Perché il ragazzo Raggi nato in una famiglia di medici fu attratto dall’architettura?

"Attratto dal costruire, semmai, a cominciare dagli aeroplanini e dalla meccanica del corpo".

Arriviamo al 1978 e a “Roma interrotta”: quel suo allestimento segnò la storia dell’architettura italiana.

"L’inaugurazione, il giorno dopo il ritrovamento del corpo di Aldo Moro nel bagagliaio di un’auto. Erano gli anni della transizione dall’Italia del terrorismo a quella del “ritorno al privato“. E Milano la visse anche impacchettando i monumenti di Leonardo e di Vittorio Emanuele II. Il Comune concedeva licenza di trasgressione, che diventava arte pubblica. E il pubblico guardava divertito".

Nel 1983, “Le case della Triennale”, otto progetti di ambienti tematici Contemporanei. Oggi chi può permettersi di acquistare una casa e all’interno un architetto per un esercizio di design?

"Avevo progettato la casa degli sposi, delle vacanze, dei sogni, anche la casa in comune: rifiutata la famiglia, un altro tipo di gruppo si costituiva, anche per risparmiare. Io stesso vivevo in comune con due amici, con la benedizione della mamma e della zia".

Sempre nel 1983 aveva previsto la rivoluzione informatica. Gli uffici sono infine spariti?

"Consideravo la fine del pendolare: casa-ufficio, ufficio-casa... preoccupandomi che gli venissero a mancare i tempi morti del pendolarismo: vera libertà di pensiero. Diciamoci la verità, che palle lavorare sempre a casa!".

Anche l’hotel ha considerato. Le piace che Milano ne sia invasa?

"Purché le strutture alberghiere, di cui c’è bisogno, siano belle e praticabili dal punto di vista economico. Io avevo denunciato un certo lusso dozzinale, moquette a pelo altissimo, laccature al poliestere, tende decorate pesanti e polverose, il rumore sordo della metropoli attraverso le finestre aperte".

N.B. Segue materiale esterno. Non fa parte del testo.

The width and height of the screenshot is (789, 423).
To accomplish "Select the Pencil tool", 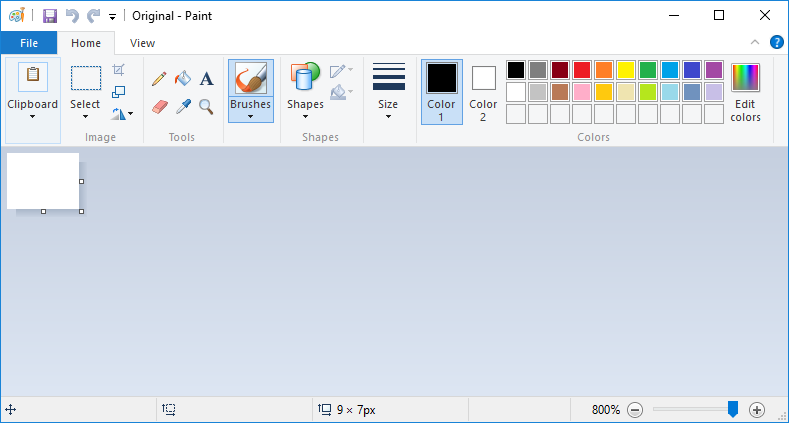I will click(159, 79).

Incarico di grande respiro sociale cui aspira un architetto è l’arredo urbano. Perché non ne riconosce le caratteristiche intorno alla Velasca?

"Si può dire che è in una piazza, ma girato l’angolo ne rimane solo la massiccia memoria. L’arredo urbano deve ribadire invece puntiglioso la sua presenza".

A lei incarichi pubblici sono stati affidati a Milano?

"No, mi hanno chiamato solo come presidente o membro di giuria in concorsi, come per la risistemazione del Vigorelli".

Nella Milano che ama, particolari luoghi d’affetto?

"Bellissima, Milano, nelle arti nascoste, ma difficili da scoprire. A una mia amica americana curiosa di milanesità, ho mostrato la storica sala biliardo a Porta Genova, il negozio Tessuti Raponi con i fiocchi alle vetrine, la Rosticceria Giannasi in corso Lodi dal 1958. Spero restino luoghi di resilienza".